Could that nasty cold you had just before the pandemic started two years ago have actually helped you avoid getting COVID-19 or maybe only having a mild case?
A new analysis by scientists at the University of Zurich in Switzerland on people exposed to circulating coronaviruses before the pandemic actually revealed a higher level of immunity against COVID-19. The study compared the immune response against SARS-CoV-2, the virus that causes COVID-19, and common coronaviruses before the pandemic.
“Every year when you catch a cold,” says Dr. Ulysses Wu, director of the infectious disease system and chief epidemiologist at Hartford HealthCare, “there is a 15% chance that one of them is an original coronavirus. – before COVID-19.
The four common types of coronaviruses, known as human coronaviruses (HCoV), which cause the common cold, also account for up to 6% of all hospitalizations for lower respiratory tract infections.
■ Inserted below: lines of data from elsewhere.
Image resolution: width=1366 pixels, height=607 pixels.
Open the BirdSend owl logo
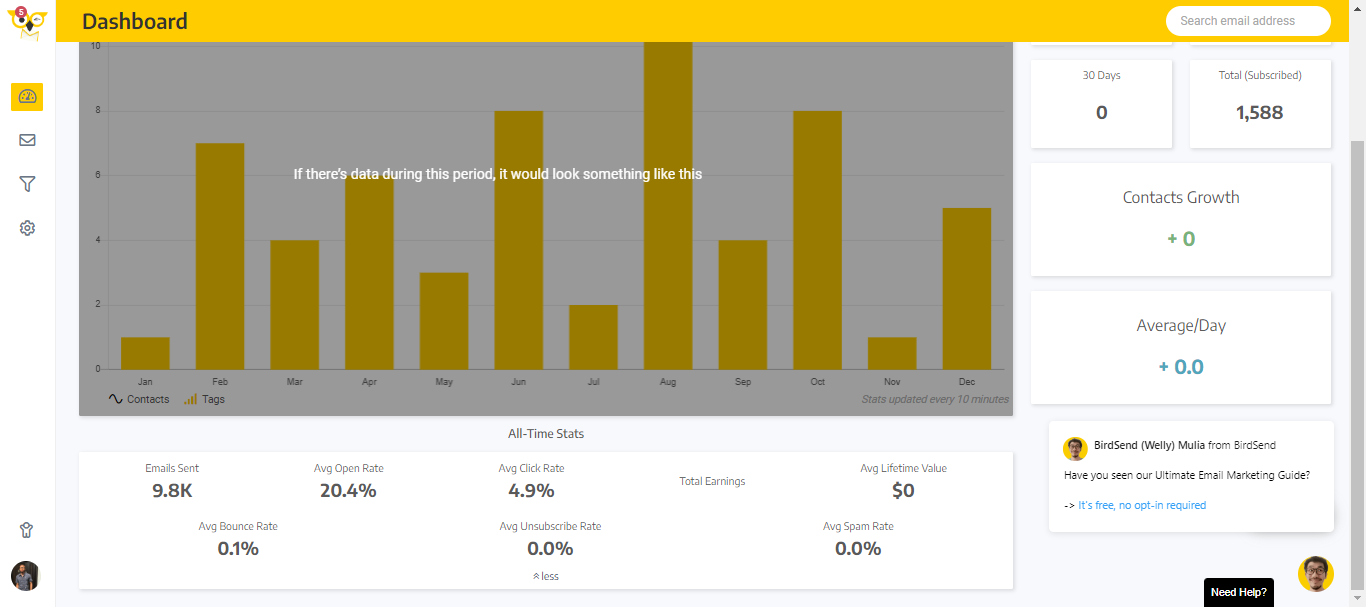tap(27, 22)
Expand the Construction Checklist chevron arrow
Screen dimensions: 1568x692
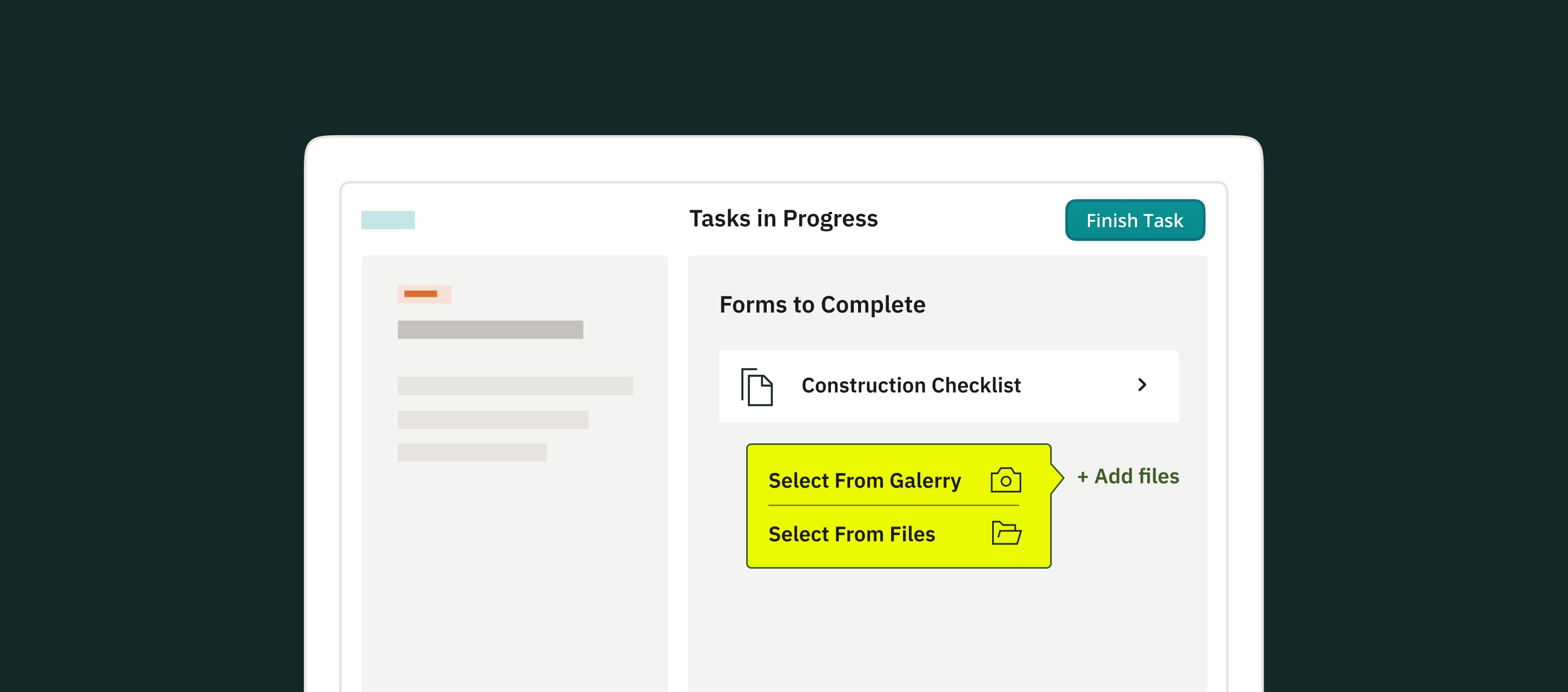(x=1142, y=384)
An immune response against one of these viruses that also triggers immune protection against COVID-19 is known as cross-reactivity.
The researchers analyzed pre-pandemic serum samples from 825 people, measuring their immune response to each of the four HCoVs, and serum samples from 389 people who tested positive for COVID-19. They found that people infected with COVID-19 had lower levels of antibodies against HCoV than those who had not been infected with COVID-19. People with higher levels of HCoV antibodies, meanwhile, were less likely to require hospitalization from COVID-19.
For some people, the common cold also stimulates lymphocytes, a type of white blood cell that is an essential part of the immune system: T cells protect against infection and B cells create antibodies. (In the image above, B cells release antibodies that bind to the SARS-CoV-2 virus, neutralizing it.) T cells, which coordinate the immune response, remain on standby until the identification of a specific antigen. They then bind to the surface of the antigen.
T cells also respond to allergens and tumors. In infants, they develop immunity against common pathogens or antigens while building long-term memory. In adults, they maintain normal levels of protection and help reject common antigens. The effectiveness of T cells declines in older people, leaving the immune system more vulnerable to attack.
“We have to remember that vaccines work, not only in producing antibodies,” says Dr Wu, “but also in stimulating our B and T cells, which are our second and third lines of defence.”